• Exercise
Go through the records and copy each line where the string "magnifier" occurs.

• Source information
———

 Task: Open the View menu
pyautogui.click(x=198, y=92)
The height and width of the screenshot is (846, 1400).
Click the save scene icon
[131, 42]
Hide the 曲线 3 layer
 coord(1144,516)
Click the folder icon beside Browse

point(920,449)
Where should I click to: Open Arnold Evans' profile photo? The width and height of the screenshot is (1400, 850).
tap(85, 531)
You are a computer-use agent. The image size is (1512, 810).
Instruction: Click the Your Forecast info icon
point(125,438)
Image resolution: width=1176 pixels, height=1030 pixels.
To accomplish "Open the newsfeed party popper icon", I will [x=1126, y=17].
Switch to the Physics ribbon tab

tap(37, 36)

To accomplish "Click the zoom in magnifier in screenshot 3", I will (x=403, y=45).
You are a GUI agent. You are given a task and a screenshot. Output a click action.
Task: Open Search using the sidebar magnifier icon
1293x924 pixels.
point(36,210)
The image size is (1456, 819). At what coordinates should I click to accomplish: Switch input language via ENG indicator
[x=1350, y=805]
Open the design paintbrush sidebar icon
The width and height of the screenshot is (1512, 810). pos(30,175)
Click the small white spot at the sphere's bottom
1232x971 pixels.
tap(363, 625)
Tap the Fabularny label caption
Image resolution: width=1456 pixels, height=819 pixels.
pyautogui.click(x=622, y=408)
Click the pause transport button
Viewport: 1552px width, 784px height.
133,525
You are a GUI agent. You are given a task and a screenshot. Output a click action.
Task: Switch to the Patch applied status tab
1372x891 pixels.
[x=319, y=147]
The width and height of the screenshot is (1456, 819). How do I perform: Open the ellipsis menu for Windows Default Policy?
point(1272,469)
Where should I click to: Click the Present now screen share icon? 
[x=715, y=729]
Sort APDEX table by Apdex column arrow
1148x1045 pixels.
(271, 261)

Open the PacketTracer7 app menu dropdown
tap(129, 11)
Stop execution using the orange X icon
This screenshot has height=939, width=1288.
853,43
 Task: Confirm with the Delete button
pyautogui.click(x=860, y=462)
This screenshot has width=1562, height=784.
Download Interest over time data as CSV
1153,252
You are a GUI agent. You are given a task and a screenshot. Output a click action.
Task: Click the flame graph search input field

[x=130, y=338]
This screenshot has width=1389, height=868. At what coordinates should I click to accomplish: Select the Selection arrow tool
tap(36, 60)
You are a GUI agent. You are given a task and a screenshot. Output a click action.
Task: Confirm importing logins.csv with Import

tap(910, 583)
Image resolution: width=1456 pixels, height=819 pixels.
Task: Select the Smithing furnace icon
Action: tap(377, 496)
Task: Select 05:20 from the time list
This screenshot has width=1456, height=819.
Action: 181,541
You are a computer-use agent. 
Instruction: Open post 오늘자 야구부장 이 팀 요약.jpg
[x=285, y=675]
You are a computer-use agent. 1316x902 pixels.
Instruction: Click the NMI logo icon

———

• Response below
To accomplish "Click the zoom in magnifier in screenshot 3", I will (x=403, y=45).
Task: Open Search using the sidebar magnifier icon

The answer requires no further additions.